--- Begin ---
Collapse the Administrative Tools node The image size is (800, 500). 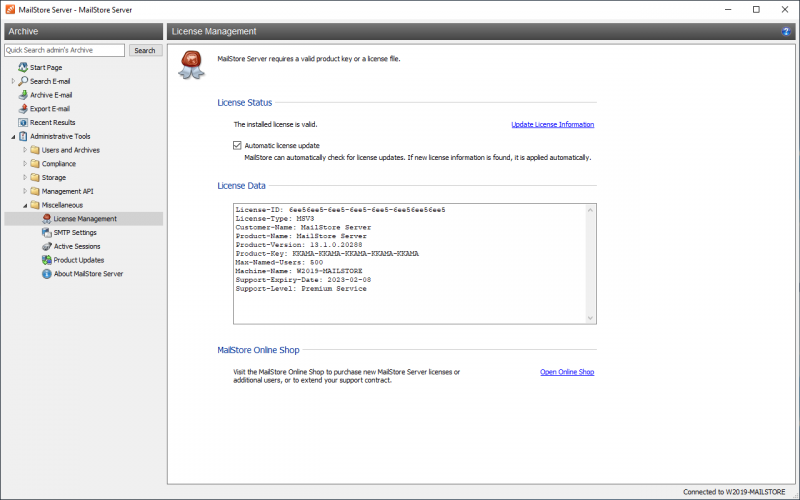click(13, 136)
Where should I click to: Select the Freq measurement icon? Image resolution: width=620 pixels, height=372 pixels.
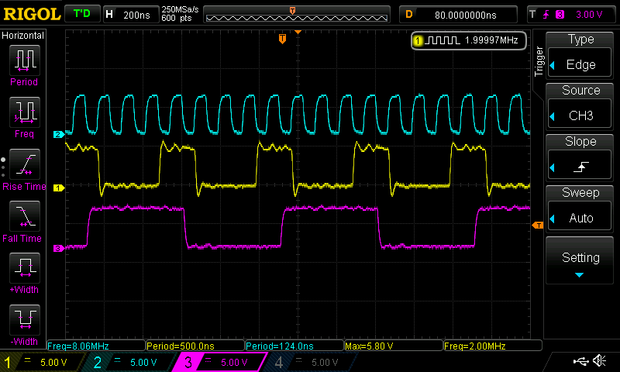[25, 112]
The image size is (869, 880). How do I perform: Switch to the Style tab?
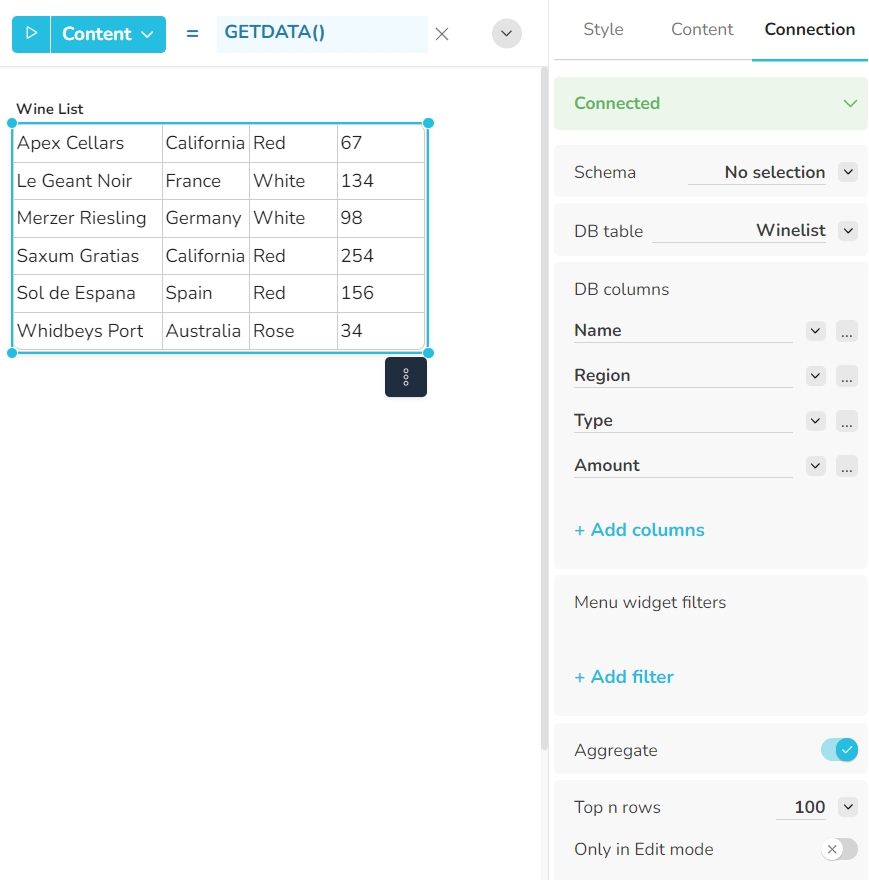click(x=603, y=30)
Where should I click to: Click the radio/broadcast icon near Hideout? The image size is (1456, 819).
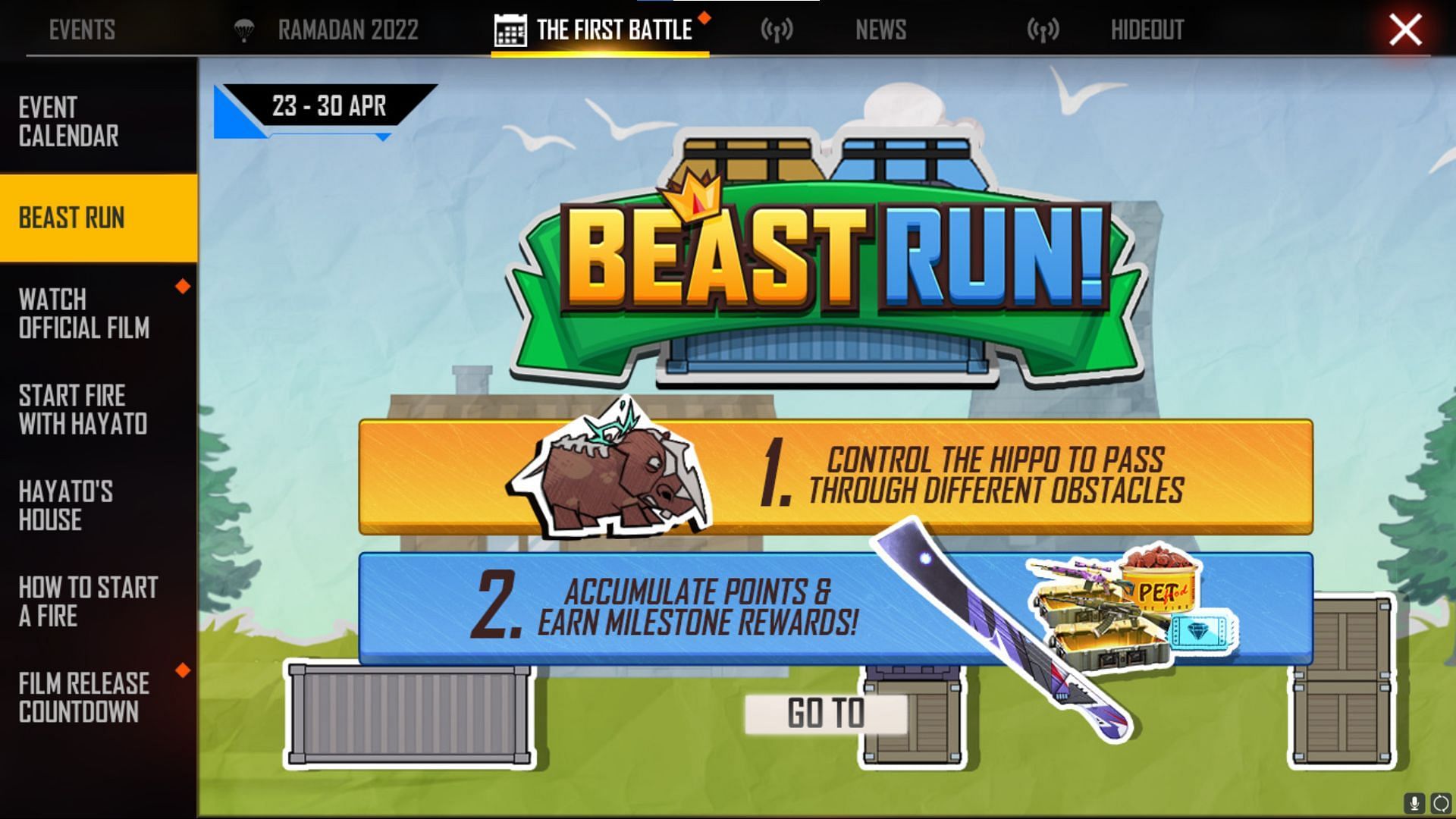(x=1042, y=29)
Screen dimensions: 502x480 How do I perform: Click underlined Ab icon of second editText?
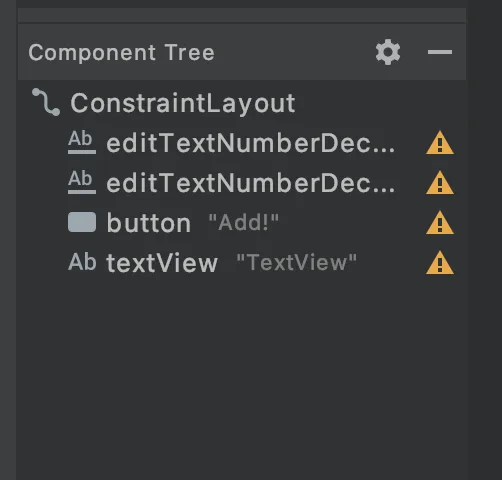pyautogui.click(x=82, y=182)
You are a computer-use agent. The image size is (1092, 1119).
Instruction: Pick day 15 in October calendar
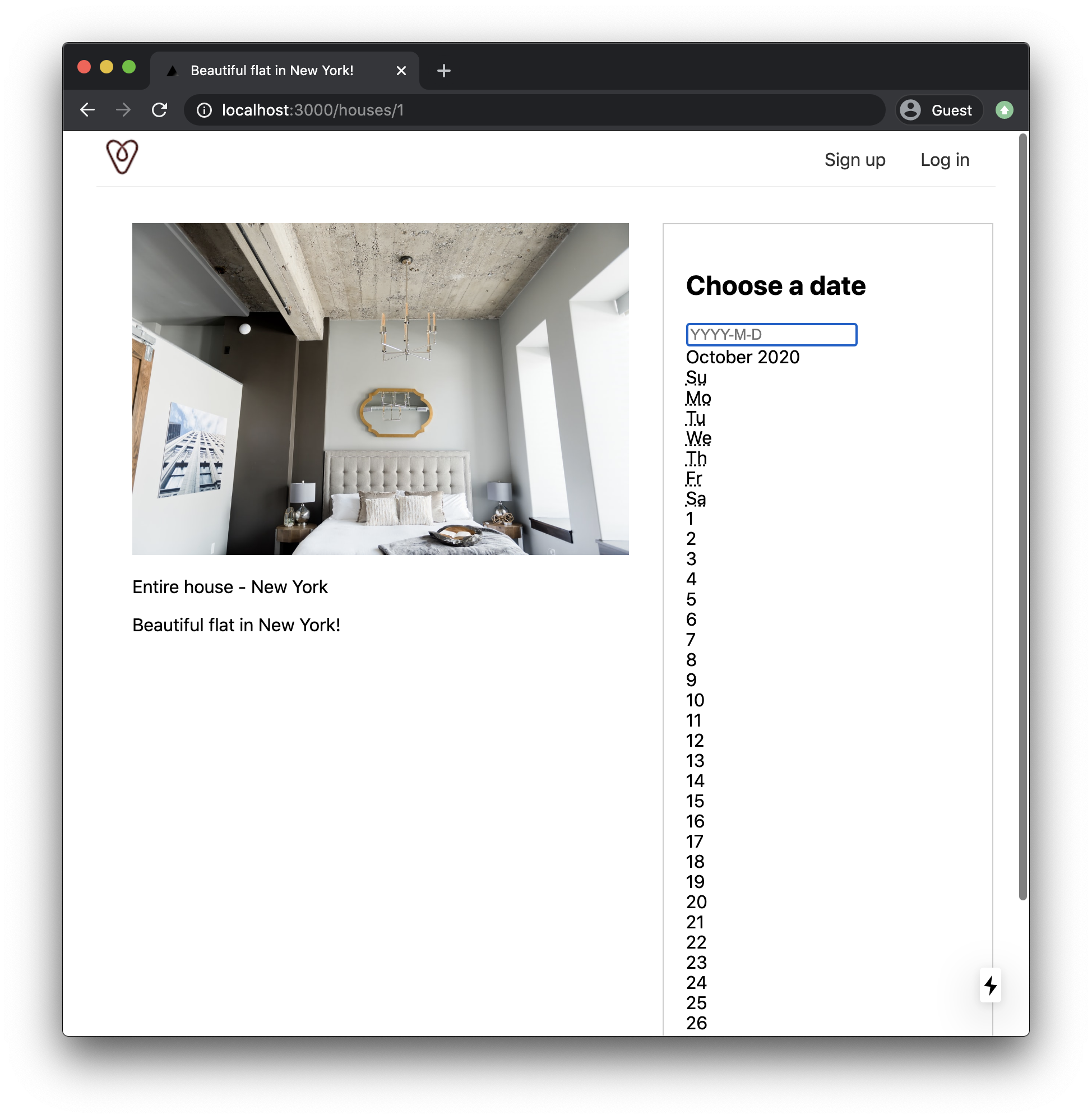(695, 801)

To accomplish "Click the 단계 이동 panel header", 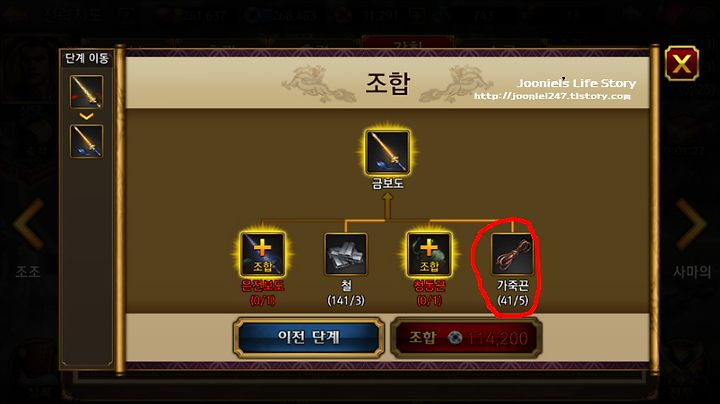I will (x=87, y=58).
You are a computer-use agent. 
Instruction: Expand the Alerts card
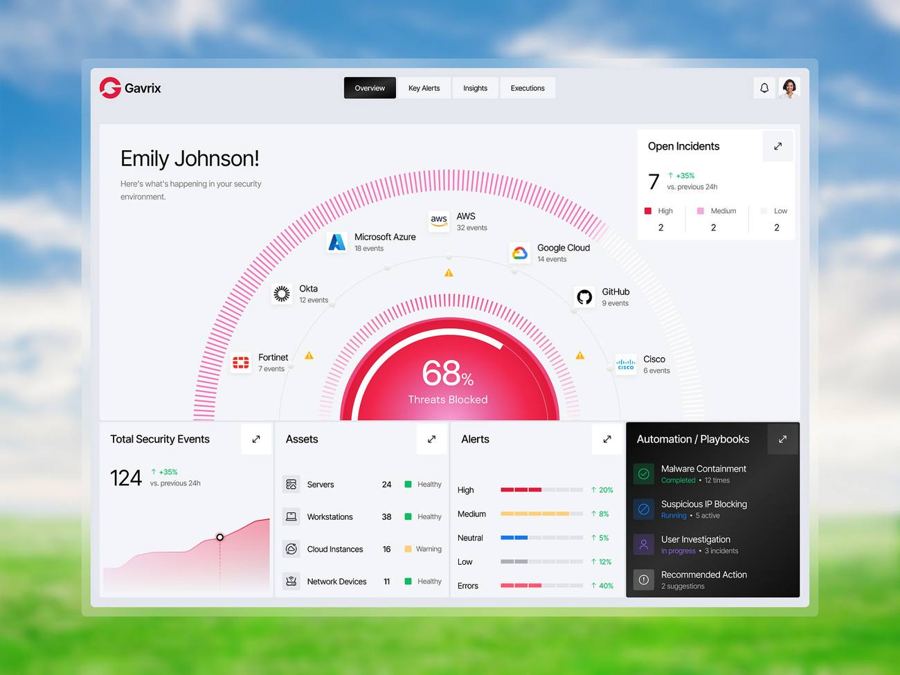[607, 439]
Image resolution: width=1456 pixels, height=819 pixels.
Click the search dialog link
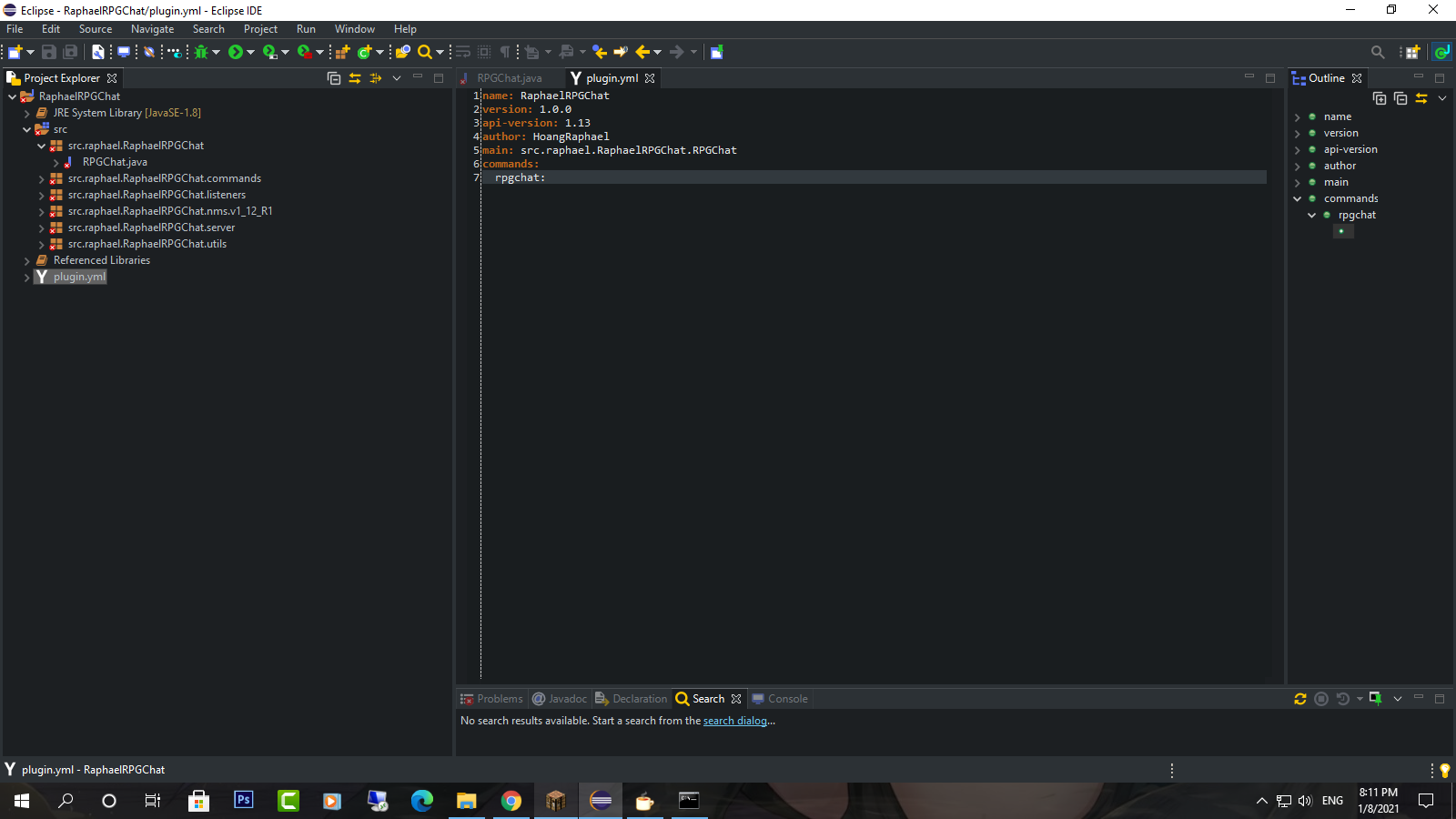coord(734,721)
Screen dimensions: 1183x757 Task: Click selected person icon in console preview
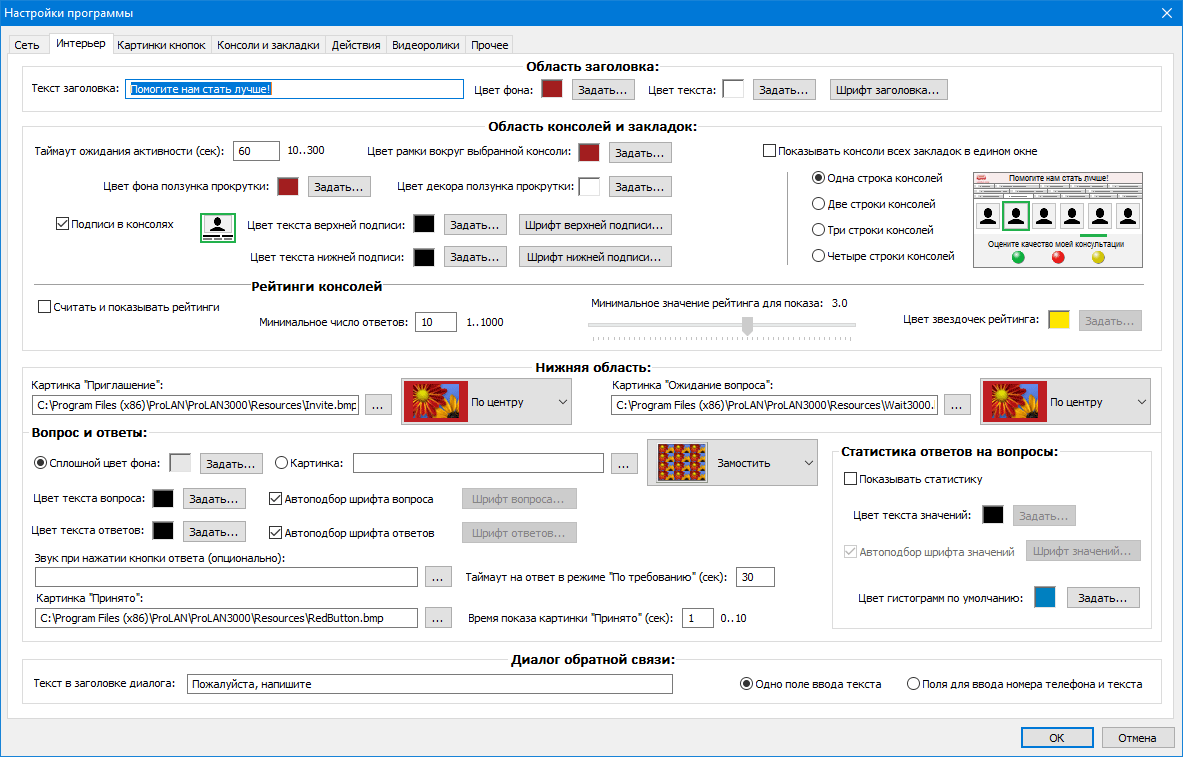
--- End ---
(What is being asked): Arrange the material from the line with "Where should I click to: Select" to the line with "pyautogui.click(x=82, y=182)", both included, as a Markdown table with the columns Row and Line, one numbered row per line and no blank lines. Leave the pictures out of the answer.

(Response):
| Row | Line |
|---|---|
| 1 | Where should I click to: Select the Freq measurement icon? Image resolution: width=620 pixels, height=372 pixels. |
| 2 | [25, 112] |
| 3 | The image size is (869, 880). How do I perform: Switch to the Style tab? |
| 4 | click(x=603, y=30) |
| 5 | Where should I click to: Click the radio/broadcast icon near Hideout? The image size is (1456, 819). |
| 6 | (x=1042, y=29) |
| 7 | Screen dimensions: 502x480 How do I perform: Click underlined Ab icon of second editText? |
| 8 | pyautogui.click(x=82, y=182) |